From the line containing "Go to the next page with down arrow" to the end of the data, retype every line exactly and nothing else. Drop the pictures.

>>>>>

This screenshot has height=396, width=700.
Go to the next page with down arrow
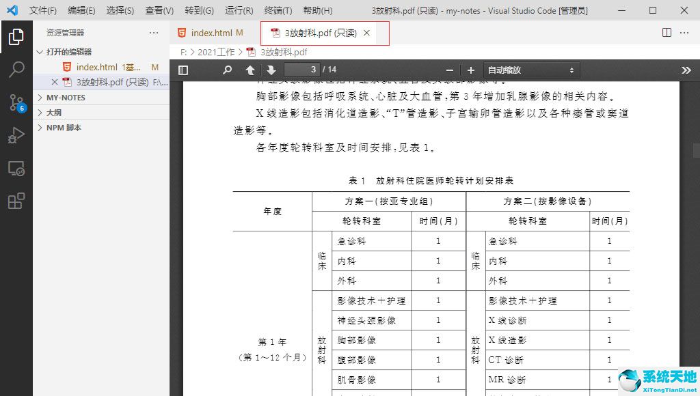pyautogui.click(x=271, y=69)
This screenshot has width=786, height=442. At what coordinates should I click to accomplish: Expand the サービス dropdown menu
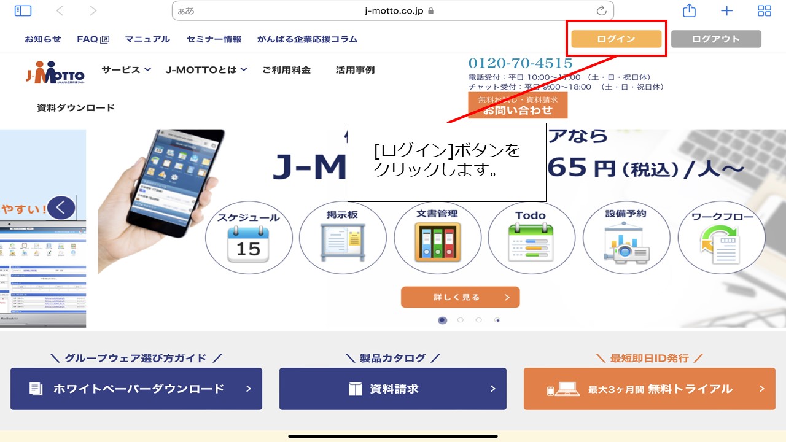click(126, 70)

<<<<<

SOLUTION FOR THIS EXERCISE >>
Go to the next page with down arrow
pyautogui.click(x=271, y=69)
This screenshot has width=786, height=442. At what coordinates should I click to accomplish: Expand the サービス dropdown menu
click(126, 70)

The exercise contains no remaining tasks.